[ЗАДАНИЕ]
Воспроизведите целиком, без единого изменения, текст об опыте Эндрю Кросса и романе «Эревон».

[ТЕКСТ ДЛЯ РАЗБОРА]
В 1836 году экспериментатор Эндрю Кросс заметил, что на поверхности камня, долгое время находившегося под воздействием электрического тока, появились насекомые. Ученый пришел к выводу, что их на самом деле создало электричество. Он сообщил: «На двадцать восьмой день насекомые задвигали лапками и через несколько дней после этого начали отделяться от камня и в беспорядке перемещаться по поверхности, хотя в целом они не слишком стремились к движению, особенно сразу после зарождения». Это было так же ужасно и отвратительно, как сообщение об оживленном трупе, и вызвало такую же реакцию. Местные фермеры, полагая, что электрические насекомые испортили их урожай, провели в окрестностях ритуал экзорцизма. Помимо того что это исследование от начала до конца могло быть изощренной мистификацией, высказывалось предположение, что эти существа были случайно попавшими на оборудование сырными или пылевыми клещами. Эксперимент больше не повторяли.
Итак, если электричество было живой силой, значило ли это, что механизмы тоже могут ожить? «Ни один класс существ, — писал Сэмюэл Батлер в романе «Эревон» (Erewhon; 1872), — никогда еще не прогрессировал с такой скоростью. Не следует ли нам бдительно наблюдать за ними в настоящий момент и контролировать происходящее, пока это еще в наших силах? И разве не нужно для этого уничтожить самые современные машины, которыми мы пользуемся сейчас, хотя принято считать, что сами по себе они безвредны?» Угроза представлялась вполне реальной. «Изощренность конструкции механизма» могла способствовать развитию машинного языка, столь же сложного, как наш, который «позволил бы им ежедневно овладевать все новыми навыками и давал все больше возможностей для самоуправления и самостоятельного действия, превосходящих любой интеллект… Если машина способна систематически воспроизводить другие машины, мы, несомненно, можем сказать, что у нее есть репродуктивная система». Далее приводились сходные доводы, в точности повторяющие опасения гораздо более позднего времени.

[ЗАПИСИ НАБОРА ДАННЫХ]
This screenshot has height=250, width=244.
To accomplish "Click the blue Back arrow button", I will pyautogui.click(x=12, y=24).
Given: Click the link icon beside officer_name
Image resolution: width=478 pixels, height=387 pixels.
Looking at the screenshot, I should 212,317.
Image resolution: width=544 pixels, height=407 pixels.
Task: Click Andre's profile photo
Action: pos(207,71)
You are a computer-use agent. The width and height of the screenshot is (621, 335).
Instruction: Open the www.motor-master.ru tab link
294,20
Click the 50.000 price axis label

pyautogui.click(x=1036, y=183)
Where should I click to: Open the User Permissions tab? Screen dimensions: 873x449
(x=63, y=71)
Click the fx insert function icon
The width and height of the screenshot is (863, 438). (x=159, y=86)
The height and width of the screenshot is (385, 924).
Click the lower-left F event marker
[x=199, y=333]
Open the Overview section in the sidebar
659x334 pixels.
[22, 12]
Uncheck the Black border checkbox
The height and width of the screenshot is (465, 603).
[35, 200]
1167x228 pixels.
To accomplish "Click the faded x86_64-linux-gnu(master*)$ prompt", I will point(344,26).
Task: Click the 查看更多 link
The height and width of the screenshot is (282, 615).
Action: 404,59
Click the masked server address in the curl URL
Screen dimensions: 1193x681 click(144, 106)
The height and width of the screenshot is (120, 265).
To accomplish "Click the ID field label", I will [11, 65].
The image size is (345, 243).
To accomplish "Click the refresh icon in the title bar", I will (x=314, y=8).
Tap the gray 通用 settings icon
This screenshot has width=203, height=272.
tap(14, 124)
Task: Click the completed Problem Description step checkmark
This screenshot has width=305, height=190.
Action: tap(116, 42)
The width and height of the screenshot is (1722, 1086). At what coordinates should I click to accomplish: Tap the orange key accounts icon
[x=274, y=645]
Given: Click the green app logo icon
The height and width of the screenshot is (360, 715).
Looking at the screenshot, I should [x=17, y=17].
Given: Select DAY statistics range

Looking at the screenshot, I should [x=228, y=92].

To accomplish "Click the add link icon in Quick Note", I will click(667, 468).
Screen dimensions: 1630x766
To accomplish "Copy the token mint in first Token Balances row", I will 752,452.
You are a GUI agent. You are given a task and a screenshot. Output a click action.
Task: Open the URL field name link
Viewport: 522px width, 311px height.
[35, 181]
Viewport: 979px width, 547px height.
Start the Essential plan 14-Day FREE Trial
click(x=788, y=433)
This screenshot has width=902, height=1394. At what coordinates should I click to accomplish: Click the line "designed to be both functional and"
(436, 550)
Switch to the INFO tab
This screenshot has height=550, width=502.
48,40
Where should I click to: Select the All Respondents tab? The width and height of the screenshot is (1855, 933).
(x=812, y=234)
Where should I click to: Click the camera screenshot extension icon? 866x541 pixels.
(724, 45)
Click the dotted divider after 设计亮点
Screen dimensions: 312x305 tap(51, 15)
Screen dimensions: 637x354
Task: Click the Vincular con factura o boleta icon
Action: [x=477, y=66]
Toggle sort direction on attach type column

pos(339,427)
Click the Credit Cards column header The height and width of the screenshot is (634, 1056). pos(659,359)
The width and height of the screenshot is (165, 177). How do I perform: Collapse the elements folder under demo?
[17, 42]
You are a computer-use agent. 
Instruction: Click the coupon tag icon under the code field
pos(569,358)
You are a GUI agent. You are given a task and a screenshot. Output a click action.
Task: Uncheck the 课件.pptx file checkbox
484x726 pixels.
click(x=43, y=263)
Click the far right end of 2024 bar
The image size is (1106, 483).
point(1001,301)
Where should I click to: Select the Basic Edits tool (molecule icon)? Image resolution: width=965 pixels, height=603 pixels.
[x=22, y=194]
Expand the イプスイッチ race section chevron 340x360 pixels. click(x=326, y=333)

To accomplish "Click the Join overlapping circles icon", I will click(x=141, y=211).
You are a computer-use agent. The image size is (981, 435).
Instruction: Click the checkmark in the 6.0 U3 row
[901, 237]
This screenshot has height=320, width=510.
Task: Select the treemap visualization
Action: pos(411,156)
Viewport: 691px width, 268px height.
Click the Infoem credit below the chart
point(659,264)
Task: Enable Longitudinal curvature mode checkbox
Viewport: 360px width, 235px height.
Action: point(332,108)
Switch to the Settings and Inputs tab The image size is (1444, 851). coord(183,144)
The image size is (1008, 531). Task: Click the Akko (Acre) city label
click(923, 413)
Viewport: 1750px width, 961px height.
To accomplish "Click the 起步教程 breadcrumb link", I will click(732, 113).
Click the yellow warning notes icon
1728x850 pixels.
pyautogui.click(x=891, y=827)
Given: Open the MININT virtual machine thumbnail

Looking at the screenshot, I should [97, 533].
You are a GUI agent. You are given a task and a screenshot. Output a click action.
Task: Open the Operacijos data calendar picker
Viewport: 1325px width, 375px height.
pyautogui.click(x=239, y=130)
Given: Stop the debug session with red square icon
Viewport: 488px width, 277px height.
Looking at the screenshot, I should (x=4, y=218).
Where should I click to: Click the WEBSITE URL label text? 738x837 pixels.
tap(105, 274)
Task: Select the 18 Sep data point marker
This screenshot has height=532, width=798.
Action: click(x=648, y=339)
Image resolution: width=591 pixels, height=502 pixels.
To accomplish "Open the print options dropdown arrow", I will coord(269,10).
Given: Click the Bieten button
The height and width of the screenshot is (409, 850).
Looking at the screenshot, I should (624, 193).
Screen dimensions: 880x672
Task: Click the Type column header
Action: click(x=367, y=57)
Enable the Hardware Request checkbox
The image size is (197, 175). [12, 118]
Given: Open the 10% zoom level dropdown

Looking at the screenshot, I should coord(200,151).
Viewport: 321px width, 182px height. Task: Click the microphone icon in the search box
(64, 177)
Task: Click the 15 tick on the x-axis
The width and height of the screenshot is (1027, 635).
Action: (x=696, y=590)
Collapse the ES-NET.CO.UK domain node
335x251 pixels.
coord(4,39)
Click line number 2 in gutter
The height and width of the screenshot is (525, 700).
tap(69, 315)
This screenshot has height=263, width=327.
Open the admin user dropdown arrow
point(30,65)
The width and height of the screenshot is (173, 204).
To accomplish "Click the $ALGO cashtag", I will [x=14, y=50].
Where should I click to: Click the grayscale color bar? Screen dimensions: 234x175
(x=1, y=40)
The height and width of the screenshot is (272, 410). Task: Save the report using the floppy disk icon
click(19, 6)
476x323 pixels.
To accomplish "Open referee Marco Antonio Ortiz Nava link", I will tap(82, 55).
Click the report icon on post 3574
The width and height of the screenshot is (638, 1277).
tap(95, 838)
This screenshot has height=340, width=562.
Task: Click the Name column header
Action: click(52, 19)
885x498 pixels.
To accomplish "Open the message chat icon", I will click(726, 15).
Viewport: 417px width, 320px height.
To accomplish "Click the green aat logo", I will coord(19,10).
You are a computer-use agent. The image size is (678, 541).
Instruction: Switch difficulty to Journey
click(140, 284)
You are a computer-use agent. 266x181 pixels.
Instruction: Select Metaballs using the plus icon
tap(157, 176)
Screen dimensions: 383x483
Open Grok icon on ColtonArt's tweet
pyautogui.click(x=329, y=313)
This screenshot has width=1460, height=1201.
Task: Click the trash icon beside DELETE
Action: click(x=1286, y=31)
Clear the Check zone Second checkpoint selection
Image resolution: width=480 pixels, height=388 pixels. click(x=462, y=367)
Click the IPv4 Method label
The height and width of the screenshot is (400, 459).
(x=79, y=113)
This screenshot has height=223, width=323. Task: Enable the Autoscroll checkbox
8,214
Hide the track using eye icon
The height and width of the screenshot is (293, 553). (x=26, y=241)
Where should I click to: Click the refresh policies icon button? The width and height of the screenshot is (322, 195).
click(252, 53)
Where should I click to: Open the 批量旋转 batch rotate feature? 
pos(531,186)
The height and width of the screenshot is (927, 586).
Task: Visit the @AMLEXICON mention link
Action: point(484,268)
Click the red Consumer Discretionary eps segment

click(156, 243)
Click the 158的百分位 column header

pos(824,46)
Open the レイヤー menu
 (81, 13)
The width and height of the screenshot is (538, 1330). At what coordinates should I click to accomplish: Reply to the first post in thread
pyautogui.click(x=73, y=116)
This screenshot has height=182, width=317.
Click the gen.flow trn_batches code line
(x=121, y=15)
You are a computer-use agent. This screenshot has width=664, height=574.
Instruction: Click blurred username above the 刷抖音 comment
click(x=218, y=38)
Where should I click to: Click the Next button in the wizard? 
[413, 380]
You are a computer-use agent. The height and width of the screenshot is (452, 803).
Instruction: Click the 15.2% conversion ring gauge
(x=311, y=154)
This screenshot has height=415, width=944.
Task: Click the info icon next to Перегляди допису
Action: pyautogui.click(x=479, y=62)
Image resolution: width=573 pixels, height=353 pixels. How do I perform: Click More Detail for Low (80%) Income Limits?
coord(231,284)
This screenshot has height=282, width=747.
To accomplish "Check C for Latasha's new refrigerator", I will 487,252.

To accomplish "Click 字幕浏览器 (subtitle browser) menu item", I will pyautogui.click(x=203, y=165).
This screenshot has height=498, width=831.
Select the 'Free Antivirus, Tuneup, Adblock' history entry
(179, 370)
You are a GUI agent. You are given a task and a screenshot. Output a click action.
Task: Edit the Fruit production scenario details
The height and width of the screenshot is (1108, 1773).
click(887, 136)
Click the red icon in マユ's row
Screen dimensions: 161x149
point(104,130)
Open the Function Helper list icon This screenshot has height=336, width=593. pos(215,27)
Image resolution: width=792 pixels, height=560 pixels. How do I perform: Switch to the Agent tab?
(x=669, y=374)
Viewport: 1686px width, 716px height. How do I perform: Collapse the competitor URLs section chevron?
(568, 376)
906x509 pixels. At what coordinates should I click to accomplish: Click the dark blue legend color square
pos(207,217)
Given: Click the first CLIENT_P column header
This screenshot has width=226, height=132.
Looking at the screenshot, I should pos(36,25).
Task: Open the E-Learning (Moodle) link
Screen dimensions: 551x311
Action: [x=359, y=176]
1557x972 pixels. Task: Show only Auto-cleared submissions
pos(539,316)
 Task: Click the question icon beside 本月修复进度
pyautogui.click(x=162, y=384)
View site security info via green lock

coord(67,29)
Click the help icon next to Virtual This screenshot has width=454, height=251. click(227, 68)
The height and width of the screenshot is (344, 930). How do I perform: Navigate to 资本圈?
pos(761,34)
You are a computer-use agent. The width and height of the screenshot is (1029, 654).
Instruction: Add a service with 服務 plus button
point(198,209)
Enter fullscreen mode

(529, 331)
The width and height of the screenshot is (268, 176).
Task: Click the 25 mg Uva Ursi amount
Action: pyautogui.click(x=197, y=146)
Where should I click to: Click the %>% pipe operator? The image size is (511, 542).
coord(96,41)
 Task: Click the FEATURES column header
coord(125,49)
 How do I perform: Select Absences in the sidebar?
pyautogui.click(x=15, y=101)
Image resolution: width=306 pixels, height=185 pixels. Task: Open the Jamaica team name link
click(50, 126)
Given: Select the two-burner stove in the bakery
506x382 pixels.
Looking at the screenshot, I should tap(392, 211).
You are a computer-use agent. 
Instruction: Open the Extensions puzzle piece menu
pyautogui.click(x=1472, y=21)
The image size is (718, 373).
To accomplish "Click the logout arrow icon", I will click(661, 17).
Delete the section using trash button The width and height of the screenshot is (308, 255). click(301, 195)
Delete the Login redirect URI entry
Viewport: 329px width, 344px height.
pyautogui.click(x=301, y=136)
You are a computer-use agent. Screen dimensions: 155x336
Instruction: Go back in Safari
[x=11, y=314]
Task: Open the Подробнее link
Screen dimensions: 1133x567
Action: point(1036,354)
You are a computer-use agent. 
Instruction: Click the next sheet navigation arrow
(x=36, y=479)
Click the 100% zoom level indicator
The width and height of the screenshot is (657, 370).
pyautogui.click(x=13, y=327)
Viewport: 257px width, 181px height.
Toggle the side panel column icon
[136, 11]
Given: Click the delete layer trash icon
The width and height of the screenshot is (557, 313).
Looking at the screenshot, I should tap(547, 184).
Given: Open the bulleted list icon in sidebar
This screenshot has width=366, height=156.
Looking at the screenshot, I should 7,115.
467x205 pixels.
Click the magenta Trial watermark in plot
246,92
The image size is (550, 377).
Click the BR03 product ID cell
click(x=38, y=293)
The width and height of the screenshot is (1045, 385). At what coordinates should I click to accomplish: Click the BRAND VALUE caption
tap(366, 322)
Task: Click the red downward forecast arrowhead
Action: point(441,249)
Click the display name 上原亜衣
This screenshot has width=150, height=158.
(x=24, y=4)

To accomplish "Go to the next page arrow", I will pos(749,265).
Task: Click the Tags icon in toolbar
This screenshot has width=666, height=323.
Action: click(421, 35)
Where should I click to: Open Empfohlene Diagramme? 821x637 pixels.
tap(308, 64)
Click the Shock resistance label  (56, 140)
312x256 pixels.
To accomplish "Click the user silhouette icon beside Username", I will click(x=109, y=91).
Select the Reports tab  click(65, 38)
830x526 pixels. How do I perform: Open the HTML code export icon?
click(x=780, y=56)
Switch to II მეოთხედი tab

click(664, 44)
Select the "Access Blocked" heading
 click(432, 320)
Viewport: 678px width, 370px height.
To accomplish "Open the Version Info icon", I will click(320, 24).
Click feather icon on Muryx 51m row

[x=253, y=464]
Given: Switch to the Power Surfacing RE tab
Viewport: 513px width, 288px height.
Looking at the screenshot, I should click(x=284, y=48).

[ОТВЕТ]
В 1836 году экспериментатор Эндрю Кросс заметил, что на поверхности камня, долгое время находившегося под воздействием электрического тока, появились насекомые. Ученый пришел к выводу, что их на самом деле создало электричество. Он сообщил: «На двадцать восьмой день насекомые задвигали лапками и через несколько дней после этого начали отделяться от камня и в беспорядке перемещаться по поверхности, хотя в целом они не слишком стремились к движению, особенно сразу после зарождения». Это было так же ужасно и отвратительно, как сообщение об оживленном трупе, и вызвало такую же реакцию. Местные фермеры, полагая, что электрические насекомые испортили их урожай, провели в окрестностях ритуал экзорцизма. Помимо того что это исследование от начала до конца могло быть изощренной мистификацией, высказывалось предположение, что эти существа были случайно попавшими на оборудование сырными или пылевыми клещами. Эксперимент больше не повторяли.
Итак, если электричество было живой силой, значило ли это, что механизмы тоже могут ожить? «Ни один класс существ, — писал Сэмюэл Батлер в романе «Эревон» (Erewhon; 1872), — никогда еще не прогрессировал с такой скоростью. Не следует ли нам бдительно наблюдать за ними в настоящий момент и контролировать происходящее, пока это еще в наших силах? И разве не нужно для этого уничтожить самые современные машины, которыми мы пользуемся сейчас, хотя принято считать, что сами по себе они безвредны?» Угроза представлялась вполне реальной. «Изощренность конструкции механизма» могла способствовать развитию машинного языка, столь же сложного, как наш, который «позволил бы им ежедневно овладевать все новыми навыками и давал все больше возможностей для самоуправления и самостоятельного действия, превосходящих любой интеллект… Если машина способна систематически воспроизводить другие машины, мы, несомненно, можем сказать, что у нее есть репродуктивная система». Далее приводились сходные доводы, в точности повторяющие опасения гораздо более позднего времени.